CrowdStrike and SentinelOne help explain the next buying question

CrowdStrike and SentinelOne still matter in this conversation, but mainly because they illustrate how buyer expectations are changing.

CrowdStrike remains strong when buyers prioritise endpoint maturity, brand confidence and managed-detection-style reassurance. But the practitioner chatter around things like historical host detection lookup in CrowdStrike SOAR and querying custom IOC fields in NG-SIEM points to a deeper theme: analysts want native context, not extra effort.

SentinelOne, meanwhile, still shows up as a credible endpoint and XDR contender, but the broader market mood feels more cautious than expansive. Even a lightweight sentiment signal like this retail-investor discussion reflects the perception gap: SentinelOne is still in the conversation, but not obviously driving it.

That is important. The endpoint market is no longer enough to define the SOC platform leader. Buyers are now asking what sits above the endpoint layer and how quickly it turns telemetry into decisions.

The real battleground is data, identity and automation

My view is simple: the next serious SOC platform winners will be the vendors that solve data unification, identity context and response automation together.

That is why the Palo Alto Networks portfolio signal is worth noting. The public platform story now places Cortex alongside Next-Generation Identity Security, PAM, IAM, Endpoint Privilege Manager and Identity Governance. That is not cosmetic positioning. It reflects the fact that the SOC is being pulled toward identity, privilege and exposure management whether it likes it or not.

It also helps explain why the XSIAM discussion is landing with some buyers. As I have written before on mbtechtalker, Cortex XSIAM is best understood as neither a SIEM with bolt-ons nor an XDR with added modules. That framing resonates because the market is tiring of stitched architectures that need constant tuning, constant enrichment pipelines and constant human translation.

The same applies to the current AI narrative. Palo Alto Networks is openly framing “machine-speed threats” as an inflection point, and Nikesh Arora has tied Unit 42 Frontier AI Defense to Anthropic Claude Opus 4.7. Strip away the marketing layer and the practical takeaway is still solid: visibility alone is not enough if the system around that visibility cannot investigate, correlate and act quickly.

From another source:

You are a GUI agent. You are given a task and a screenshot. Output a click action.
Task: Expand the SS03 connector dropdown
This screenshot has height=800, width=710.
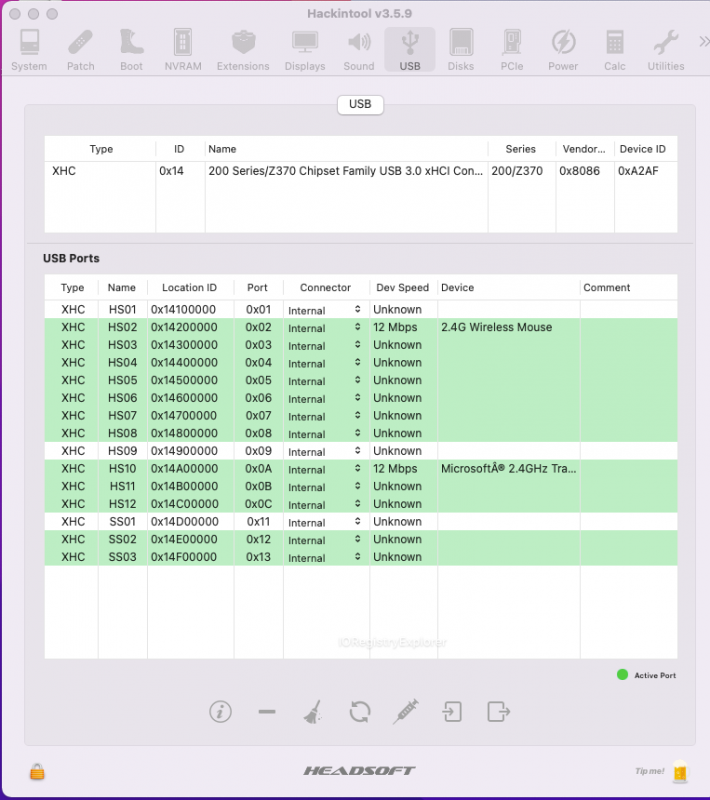point(325,558)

What SOC leaders should do with this shift

The mistake I would avoid is treating this as a vendor beauty contest. It is an architecture decision.

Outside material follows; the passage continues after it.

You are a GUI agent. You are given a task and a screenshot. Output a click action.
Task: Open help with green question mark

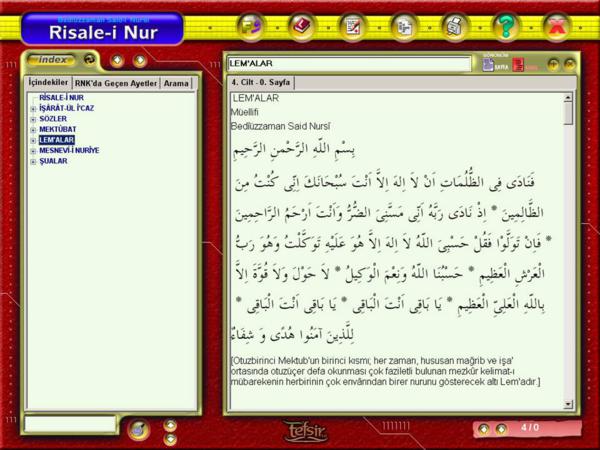pyautogui.click(x=506, y=27)
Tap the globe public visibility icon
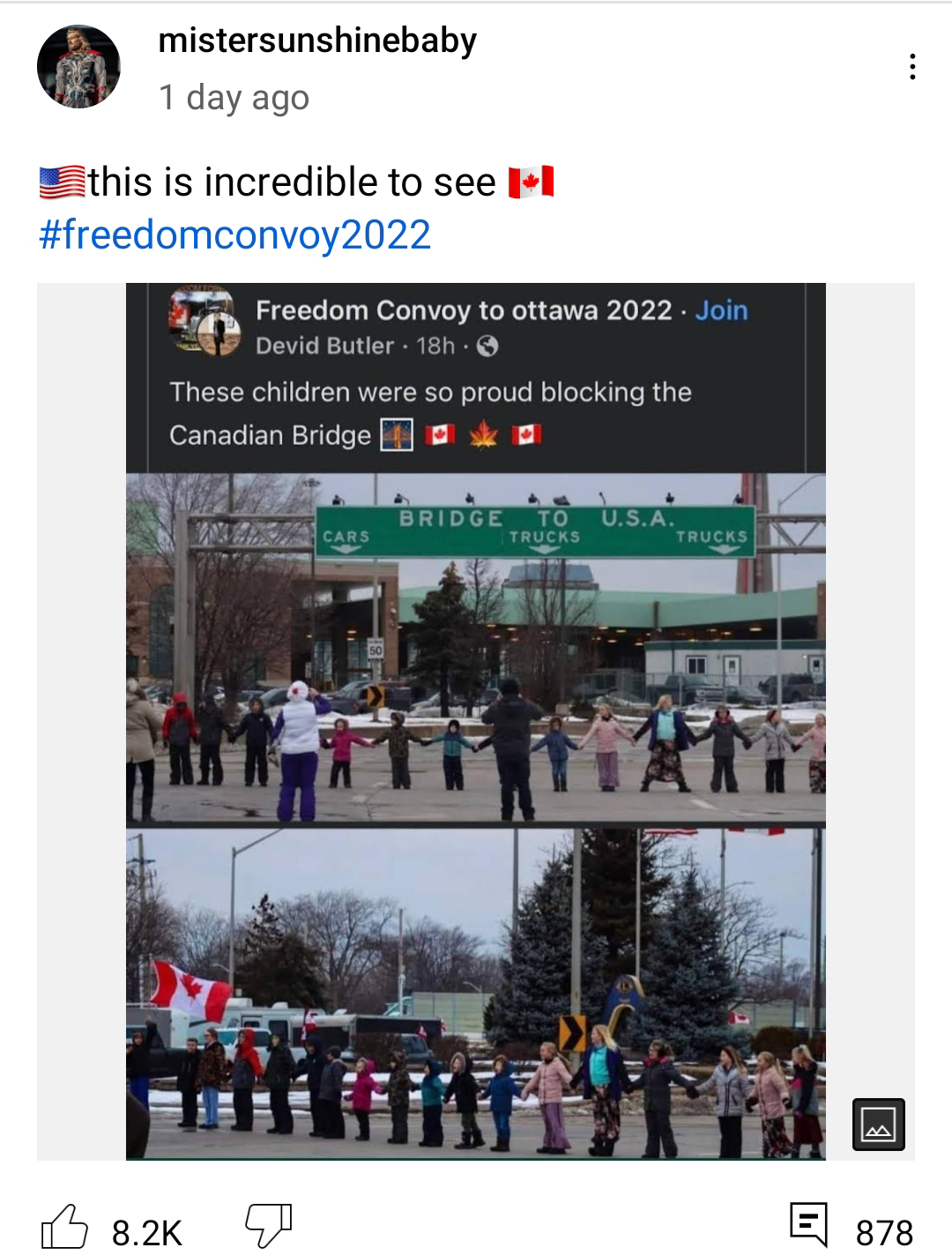This screenshot has height=1255, width=952. point(487,346)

If you are evaluating SOC direction now, focus less on who has the loudest AI story and more on who reduces operational drag across the whole investigation lifecycle. Let’s be precise: the market is moving beyond endpoint because the threat environment already has.

Three practical takeaways:

1. Evaluate platforms by investigation depth, not agent quality alone. Ask how quickly analysts get identity, cloud, endpoint and exposure context in one place when triaging a real incident.

2. Treat licensing advantages with suspicion. Microsoft bundling can be commercially attractive, but cost efficiency is not the same as operational efficiency.

3. Prioritise architectures that reduce glue work. If your SOC still depends on custom joins, ad hoc automations and manual historical lookups to build incident context, you do not have a mature platform yet.